Lay out every line of the items below as a Markdown table with two columns, "Row" for the row number and "Line" for the line itself. Skip blank lines and leave the pictures out.

---

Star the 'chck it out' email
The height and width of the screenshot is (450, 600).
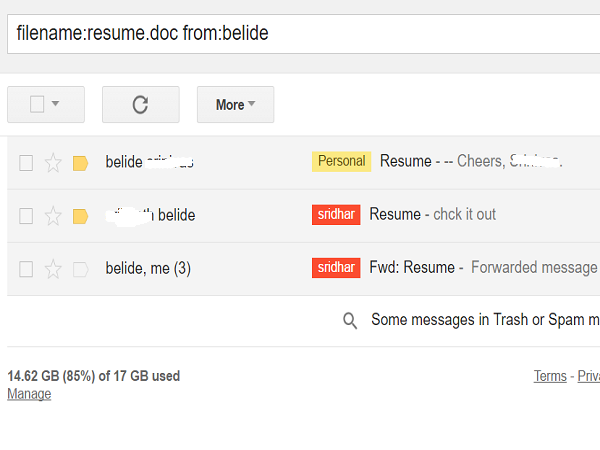tap(53, 216)
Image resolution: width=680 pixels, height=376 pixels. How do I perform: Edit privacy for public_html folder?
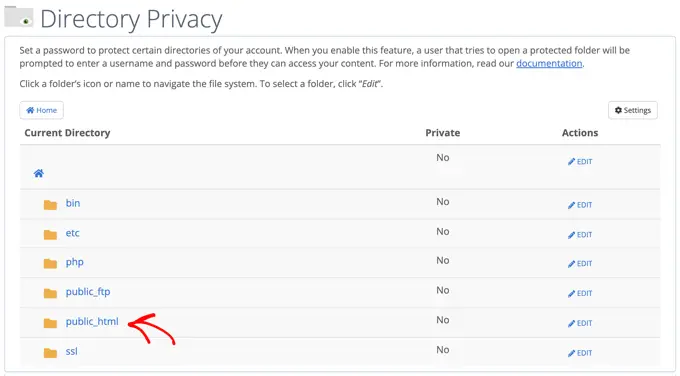point(580,323)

---

• Output for this exercise
| Row | Line |
|---|---|
| 1 | Star the 'chck it out' email |
| 2 | The height and width of the screenshot is (450, 600). |
| 3 | tap(53, 216) |
| 4 | Image resolution: width=680 pixels, height=376 pixels. How do I perform: Edit privacy for public_html folder? |
| 5 | point(580,323) |